The Dow Jones industrial average fell 6 points, with UnitedHealth Group contributing the most losses and Merck the most gains. The S&P 500 gained 0.06 percent, with telecommunications falling 1.2 percent to lead decliners and real estate outperforming. The Nasdaq composite dropped 0.11 percent.
"Now that we're past the Fed, the next big worry for the market is the jobs report. I think investors are taking a wait-and-see approach ahead of the report," said Adam Sarhan, CEO at 50 Park Investments. "So far, there have not been any economic disasters [since the election]; that's why you're seeing markets hold just below all-time highs."
Recent employment data has been strong, with ADP and Moody's reporting private firms added 246,000 jobs last month, well above estimates.

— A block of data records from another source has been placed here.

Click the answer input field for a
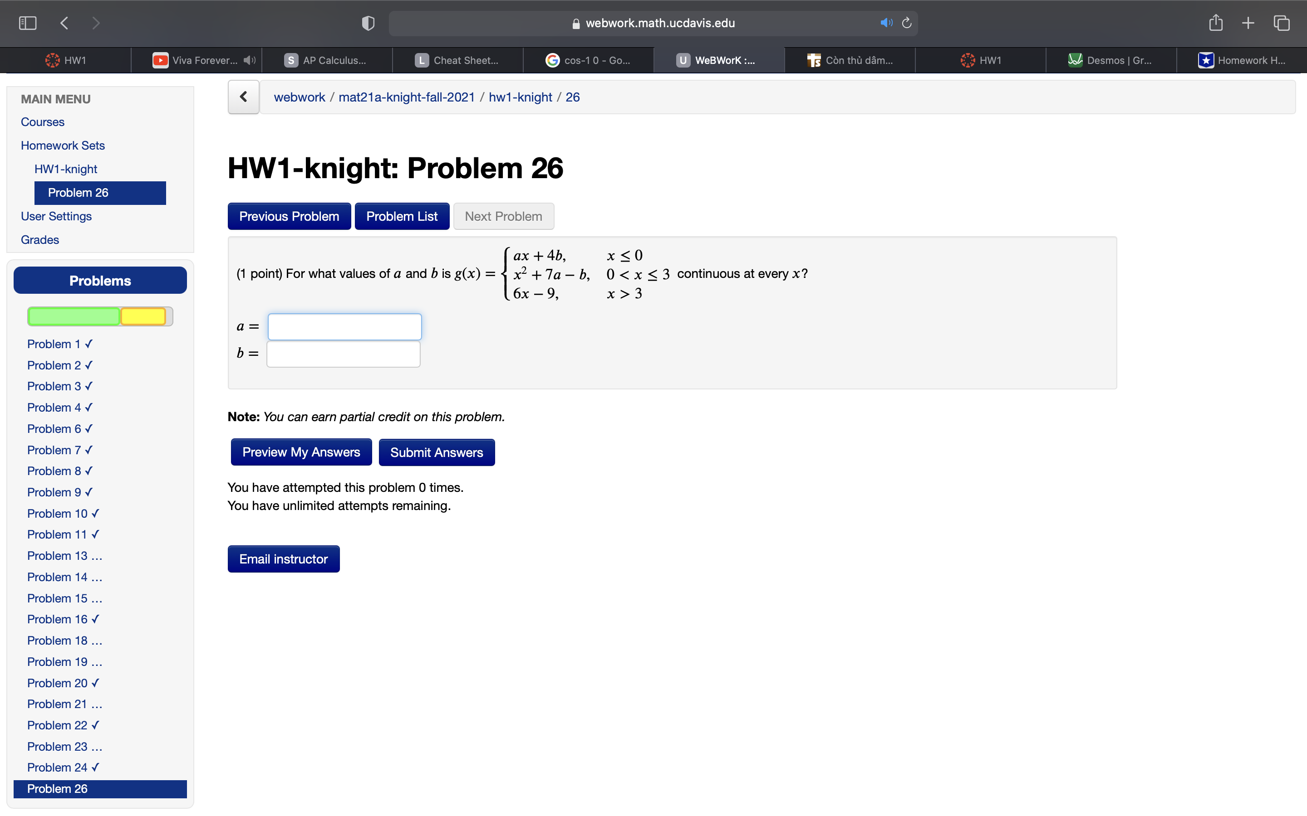 (345, 327)
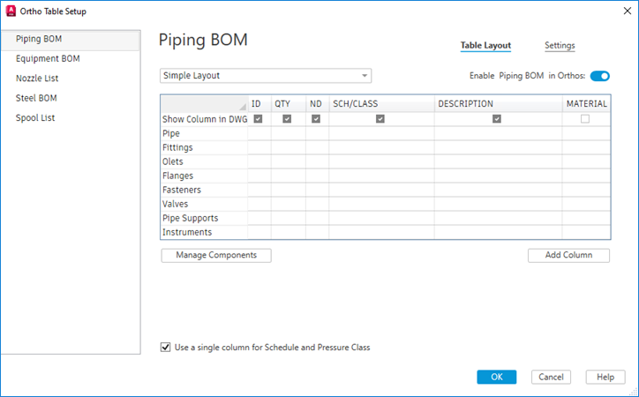Toggle Enable Piping BOM in Orthos switch
The height and width of the screenshot is (397, 639).
click(x=599, y=76)
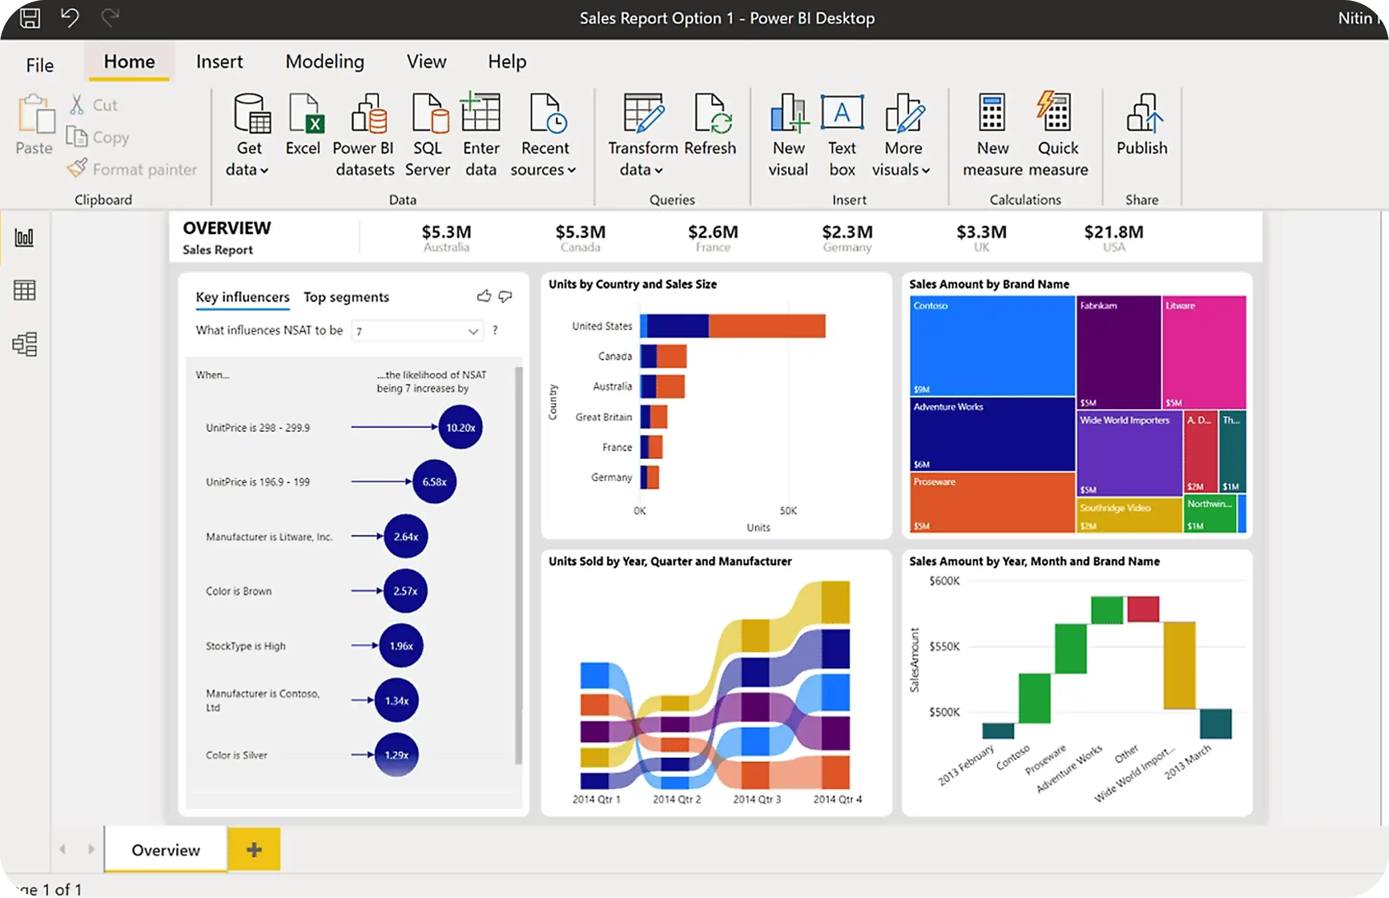The image size is (1389, 898).
Task: Save the report using the save icon
Action: 30,18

Andrew Chamberlain, chief economist at Glassdoor, said he expects the labor market's momentum to continue at least throughout the spring. "This is the largest jobs expansion we've seen on record. Expansions don't die of old age; they die of economic shocks," he said. "We're also riding high on a wave of consumer confidence."
The Federal Reserve kept interest rates unchanged Wednesday, following its first monetary policy meeting. The central bank also gave little clues when it may be raising rates next.
Investors also contended with the latest news out of the White House. President Donald Trump warned Mexican President Enrique Pena Nieto on Friday that he was ready to send U.S. troops to stop "bad hombres down there" unless the Mexican military does more to control them, according to an excerpt of a transcript of the conversation obtained by The Associated Press.